Researchers who studied the efficacy of fourth doses of mRNA vaccines in healthcare workers wrote in the New England Journal of Medicine that the additional dose “may have only marginal benefits,” although they didn’t study older and vulnerable people.
In seeking authorization earlier this month, Pfizer cited two real-world studies from Israel that showed a second booster dose increased people’s antibody levels and lowered the rates of infections and severe disease.
Moderna said its request was based on recently published data from Israel and the U.S.
More definitive data is expected in the coming months. As part of a clinical trial looking at a vaccine tailored to target Omicron, Pfizer is evaluating how much protection a fourth dose of its current vaccine might provide. Pfizer has said it expects results during the first half of this year.

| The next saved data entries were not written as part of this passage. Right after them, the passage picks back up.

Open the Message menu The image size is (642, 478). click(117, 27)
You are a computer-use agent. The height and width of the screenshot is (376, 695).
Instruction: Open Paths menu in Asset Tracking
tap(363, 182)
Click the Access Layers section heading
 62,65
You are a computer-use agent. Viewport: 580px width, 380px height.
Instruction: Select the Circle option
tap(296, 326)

Moderna is testing fourth doses of its original vaccine in a mid-stage clinical trial, as well as booster shots that specifically target Omicron.
Given the limited data, the CDC didn’t issue a strong recommendation urging those eligible to get a second booster. Rather, the agency simply advised that people who want to get a booster can go ahead.
The Biden administration has eyed broadening access to second boosters in the fall, when many people get their annual flu shots and might be inclined to get the extra Covid-19 dose at the same time.
The FDA authorized boosters for older adults because a third of people 50 to 65 years have significant medical conditions that raise their risk of serious outcomes from Covid-19, Dr. Marks told reporters. “We felt we’d capture the population that would most benefit,” he said.
The FDA must still decide whether any boosters rolled out in the fall should target a specific variant such as Omicron, Dr. Marks said. People who get a booster now, he said, may still want or need to get another booster in the fall depending on whether a variant-specific booster is offered.
Some researchers say a total of two or three shots are enough for most people for now, pointing to studies that found the regimens are keeping people from becoming hospitalized and dying.
Even those researchers say people with weaker immune systems, such as the elderly and people at high risk for severe disease, may benefit from a second booster.
The Pfizer-BioNTech and Moderna vaccines are given initially as two doses, taken a few weeks apart. The CDC recommends third doses of the Pfizer-BioNTech and Moderna at least five months after the second dose.
Betsy McKay and Peter Loftus contributed to this article.